Chatbots sante calme trompeur featured

Des chatbots santé répondent avec aplomb, et c’est ce calme qui inquiète

Une étude sur cinq IA grand public montre que la réponse la plus rassurante n'est pas forcément la plus juste quand on pose une question de santé.

Le vrai problème avec certains chatbots santé n’est pas seulement qu’ils peuvent se tromper. C’est qu’ils se trompent souvent avec une voix calme, nette, presque professionnelle. C’est ce qui ressort d’une étude publiée dans BMJ Open et résumée par BMJ Group.

L’audit a testé cinq chatbots publics sur 250 réponses couvrant le cancer, les vaccins, les cellules souches, la nutrition et la performance sportive. La moitié des réponses ont été jugées problématiques, dont 20 % très problématiques, tandis que les sorties restaient formulées avec confiance et certitude, comme l’ont aussi repris Medical Xpress et CIDRAP.

Le danger ne ressemble pas à une panne, mais à une réponse très propre

Ce qui frappe dans cette étude, c’est qu’il ne s’agit pas d’IA délirantes qui racontent n’importe quoi de façon visible. Les chercheurs décrivent plutôt des réponses incomplètes, mal référencées, ou trop affirmatives sur des sujets où un lecteur isolé cherche justement un repère rapide. C’est là que le calme apparent devient trompeur.

Écran d'ordinateur avec conversation de chatbot floue sur un bureau.
Le problème ne ressemble pas à une panne spectaculaire. Il ressemble à une réponse bien rangée qui a l’air de savoir.

Les questions ouvertes sont sorties plus abîmées que les questions fermées, et les systèmes ont mieux répondu sur les vaccins et le cancer que sur la nutrition, les cellules souches ou la performance sportive, selon Medical Xpress. Autrement dit, plus la question ressemble à une vraie recherche solitaire de symptôme, de régime ou de solution simple, plus le terrain se fragilise.

Le détail qui serre un peu plus le sujet est celui-ci : il n’y a eu que deux refus de répondre sur 250 sorties, d’après CIDRAP. Le réflexe dominant n’est donc pas la prudence.

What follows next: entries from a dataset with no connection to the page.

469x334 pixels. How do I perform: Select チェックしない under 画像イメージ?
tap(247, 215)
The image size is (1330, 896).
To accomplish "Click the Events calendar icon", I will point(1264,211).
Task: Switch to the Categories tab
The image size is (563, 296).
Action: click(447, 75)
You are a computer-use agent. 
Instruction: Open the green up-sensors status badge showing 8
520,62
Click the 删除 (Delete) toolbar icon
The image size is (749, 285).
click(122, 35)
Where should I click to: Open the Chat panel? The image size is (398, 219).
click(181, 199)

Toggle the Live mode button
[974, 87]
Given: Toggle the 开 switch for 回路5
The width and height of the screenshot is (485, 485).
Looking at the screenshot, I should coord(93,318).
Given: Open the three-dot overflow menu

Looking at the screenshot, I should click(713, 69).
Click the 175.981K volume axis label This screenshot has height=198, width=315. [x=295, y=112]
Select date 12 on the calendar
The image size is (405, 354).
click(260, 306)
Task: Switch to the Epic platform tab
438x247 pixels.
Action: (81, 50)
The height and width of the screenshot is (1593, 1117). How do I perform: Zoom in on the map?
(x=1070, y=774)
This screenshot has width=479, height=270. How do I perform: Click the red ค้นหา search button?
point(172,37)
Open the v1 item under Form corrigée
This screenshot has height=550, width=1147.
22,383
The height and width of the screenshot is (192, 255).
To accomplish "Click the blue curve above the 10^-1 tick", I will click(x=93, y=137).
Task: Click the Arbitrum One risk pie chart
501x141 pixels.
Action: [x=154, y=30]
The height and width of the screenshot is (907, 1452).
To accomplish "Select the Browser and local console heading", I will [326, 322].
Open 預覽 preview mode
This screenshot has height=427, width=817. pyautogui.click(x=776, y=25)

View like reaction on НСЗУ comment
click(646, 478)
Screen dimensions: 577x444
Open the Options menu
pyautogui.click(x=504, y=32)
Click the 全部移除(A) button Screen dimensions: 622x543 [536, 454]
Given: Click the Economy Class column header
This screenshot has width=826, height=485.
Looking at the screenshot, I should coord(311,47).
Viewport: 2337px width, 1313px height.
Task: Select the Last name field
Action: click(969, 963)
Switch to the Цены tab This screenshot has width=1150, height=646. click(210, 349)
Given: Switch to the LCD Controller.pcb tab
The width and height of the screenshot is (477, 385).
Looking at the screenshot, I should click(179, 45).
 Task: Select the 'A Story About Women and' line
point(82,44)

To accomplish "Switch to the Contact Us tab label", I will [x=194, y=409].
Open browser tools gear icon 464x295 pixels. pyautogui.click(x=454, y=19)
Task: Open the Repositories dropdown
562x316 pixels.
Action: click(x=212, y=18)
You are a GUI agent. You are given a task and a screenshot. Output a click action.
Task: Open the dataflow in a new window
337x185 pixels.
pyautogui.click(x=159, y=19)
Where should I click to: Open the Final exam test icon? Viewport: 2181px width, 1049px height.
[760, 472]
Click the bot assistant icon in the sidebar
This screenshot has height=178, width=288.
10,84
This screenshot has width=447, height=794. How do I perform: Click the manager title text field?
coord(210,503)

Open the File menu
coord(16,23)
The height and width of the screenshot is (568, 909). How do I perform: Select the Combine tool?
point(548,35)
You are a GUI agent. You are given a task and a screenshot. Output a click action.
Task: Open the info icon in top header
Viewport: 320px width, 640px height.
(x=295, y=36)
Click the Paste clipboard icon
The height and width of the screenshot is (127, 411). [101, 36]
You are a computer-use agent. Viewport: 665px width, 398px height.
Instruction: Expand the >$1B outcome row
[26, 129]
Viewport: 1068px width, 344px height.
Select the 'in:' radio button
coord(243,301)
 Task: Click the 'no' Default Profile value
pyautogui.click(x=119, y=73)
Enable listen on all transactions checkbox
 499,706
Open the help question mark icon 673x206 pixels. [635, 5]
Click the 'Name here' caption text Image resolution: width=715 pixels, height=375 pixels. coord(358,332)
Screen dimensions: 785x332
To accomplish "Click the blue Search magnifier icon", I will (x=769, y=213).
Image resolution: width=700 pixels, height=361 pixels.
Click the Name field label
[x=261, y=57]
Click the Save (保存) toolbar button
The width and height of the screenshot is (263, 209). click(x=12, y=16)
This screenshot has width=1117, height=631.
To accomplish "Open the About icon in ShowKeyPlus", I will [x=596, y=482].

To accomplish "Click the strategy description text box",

C’est la production d’une réponse, même lorsque le niveau de fiabilité devrait forcer davantage de retenue. — à lire aussi : Des applis font déjà parler Jésus ou Bouddha en IA, et la vraie question n’est pl….

Ce papier tombe au moment où beaucoup de gens utilisent déjà ces outils comme une antichambre du soin

Le contexte rend l’étude encore plus concrète. KFF a montré fin mars qu’environ un tiers des adultes américains utilisent désormais des IA pour des informations ou des conseils liés à la santé. Le moteur principal est simple : aller vite, obtenir une réponse immédiate, parfois avant même de consulter.

Téléphone et dossier médical dans une salle d'attente sobre.
Le chatbot arrive souvent avant le rendez-vous, parfois à sa place. C’est là que son assurance pèse le plus.

AP a raconté la même bascule sous un angle très ordinaire : des personnes consultent déjà ces outils pour interpréter un symptôme, un effet secondaire ou un résultat médical avant de décider si cela mérite un rendez-vous. Et Pew Research Center note lui aussi que les usagers jugent les chatbots plus pratiques que vraiment exacts.

Le point le plus gênant reste intime

Une mauvaise réponse santé n’arrive pas toujours dans un cadre public où elle peut être discutée, corrigée ou moquée. Elle arrive souvent seul, devant un symptôme, une inquiétude, une fatigue ou une honte. C’est ce qui rend la voix assurée d’un chatbot plus sensible que d’autres erreurs d’IA : elle entre dans un moment déjà fragile. — à lire aussi : IA en santé (grand public) : ce qu’elle fait déjà bien… et ce qu’on ne doit pas l….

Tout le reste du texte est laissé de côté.